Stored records
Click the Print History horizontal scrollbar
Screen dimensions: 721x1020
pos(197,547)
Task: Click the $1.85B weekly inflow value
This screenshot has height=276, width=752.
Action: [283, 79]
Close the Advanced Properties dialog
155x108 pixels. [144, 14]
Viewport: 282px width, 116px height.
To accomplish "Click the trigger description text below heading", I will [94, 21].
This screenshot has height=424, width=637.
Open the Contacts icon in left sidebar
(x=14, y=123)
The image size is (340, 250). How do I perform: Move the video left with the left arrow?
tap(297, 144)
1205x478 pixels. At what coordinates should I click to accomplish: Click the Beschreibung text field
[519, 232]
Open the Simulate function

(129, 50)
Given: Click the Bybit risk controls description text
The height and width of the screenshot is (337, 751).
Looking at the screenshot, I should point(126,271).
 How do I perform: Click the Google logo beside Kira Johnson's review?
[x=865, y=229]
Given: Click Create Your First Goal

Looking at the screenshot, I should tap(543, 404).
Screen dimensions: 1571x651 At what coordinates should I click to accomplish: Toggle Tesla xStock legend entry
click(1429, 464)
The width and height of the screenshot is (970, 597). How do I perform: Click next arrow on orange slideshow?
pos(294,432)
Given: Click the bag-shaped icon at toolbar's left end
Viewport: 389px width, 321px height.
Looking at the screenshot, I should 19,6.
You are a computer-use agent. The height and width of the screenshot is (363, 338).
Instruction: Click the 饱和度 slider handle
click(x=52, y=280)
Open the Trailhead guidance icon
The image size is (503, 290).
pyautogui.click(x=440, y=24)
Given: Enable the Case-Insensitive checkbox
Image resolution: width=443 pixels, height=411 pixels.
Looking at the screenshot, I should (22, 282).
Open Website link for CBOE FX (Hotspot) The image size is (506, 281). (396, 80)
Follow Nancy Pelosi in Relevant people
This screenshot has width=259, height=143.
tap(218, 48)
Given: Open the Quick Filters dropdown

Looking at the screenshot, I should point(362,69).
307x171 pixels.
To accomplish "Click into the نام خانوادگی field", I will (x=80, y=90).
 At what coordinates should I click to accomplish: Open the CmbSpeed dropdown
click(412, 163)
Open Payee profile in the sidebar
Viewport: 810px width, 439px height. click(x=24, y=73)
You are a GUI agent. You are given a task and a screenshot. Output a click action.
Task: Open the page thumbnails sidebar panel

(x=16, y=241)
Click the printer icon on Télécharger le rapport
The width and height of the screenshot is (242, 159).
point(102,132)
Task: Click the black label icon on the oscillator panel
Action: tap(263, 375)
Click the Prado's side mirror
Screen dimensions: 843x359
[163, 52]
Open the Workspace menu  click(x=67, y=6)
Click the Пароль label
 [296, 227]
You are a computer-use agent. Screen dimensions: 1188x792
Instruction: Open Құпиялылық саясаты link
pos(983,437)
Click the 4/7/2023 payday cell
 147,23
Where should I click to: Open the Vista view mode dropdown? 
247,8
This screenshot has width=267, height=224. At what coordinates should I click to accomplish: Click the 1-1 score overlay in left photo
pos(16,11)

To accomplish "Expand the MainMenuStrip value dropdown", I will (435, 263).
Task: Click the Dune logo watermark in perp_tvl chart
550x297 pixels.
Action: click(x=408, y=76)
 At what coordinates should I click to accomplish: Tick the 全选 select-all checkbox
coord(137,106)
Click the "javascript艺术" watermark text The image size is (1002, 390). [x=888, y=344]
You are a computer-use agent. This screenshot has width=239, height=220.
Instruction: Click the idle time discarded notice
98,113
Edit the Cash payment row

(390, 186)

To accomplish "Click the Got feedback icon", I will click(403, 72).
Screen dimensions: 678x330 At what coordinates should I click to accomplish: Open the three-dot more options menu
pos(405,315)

_BRIEF_
Only the lines from the one containing "550x297 pixels." to the end of the records should be repeated, exactly as they appear.

_RESULT OF THE TASK_
550x297 pixels.
Action: click(x=408, y=76)
 At what coordinates should I click to accomplish: Tick the 全选 select-all checkbox
coord(137,106)
Click the "javascript艺术" watermark text The image size is (1002, 390). [x=888, y=344]
You are a computer-use agent. This screenshot has width=239, height=220.
Instruction: Click the idle time discarded notice
98,113
Edit the Cash payment row

(390, 186)

To accomplish "Click the Got feedback icon", I will click(403, 72).
Screen dimensions: 678x330 At what coordinates should I click to accomplish: Open the three-dot more options menu
pos(405,315)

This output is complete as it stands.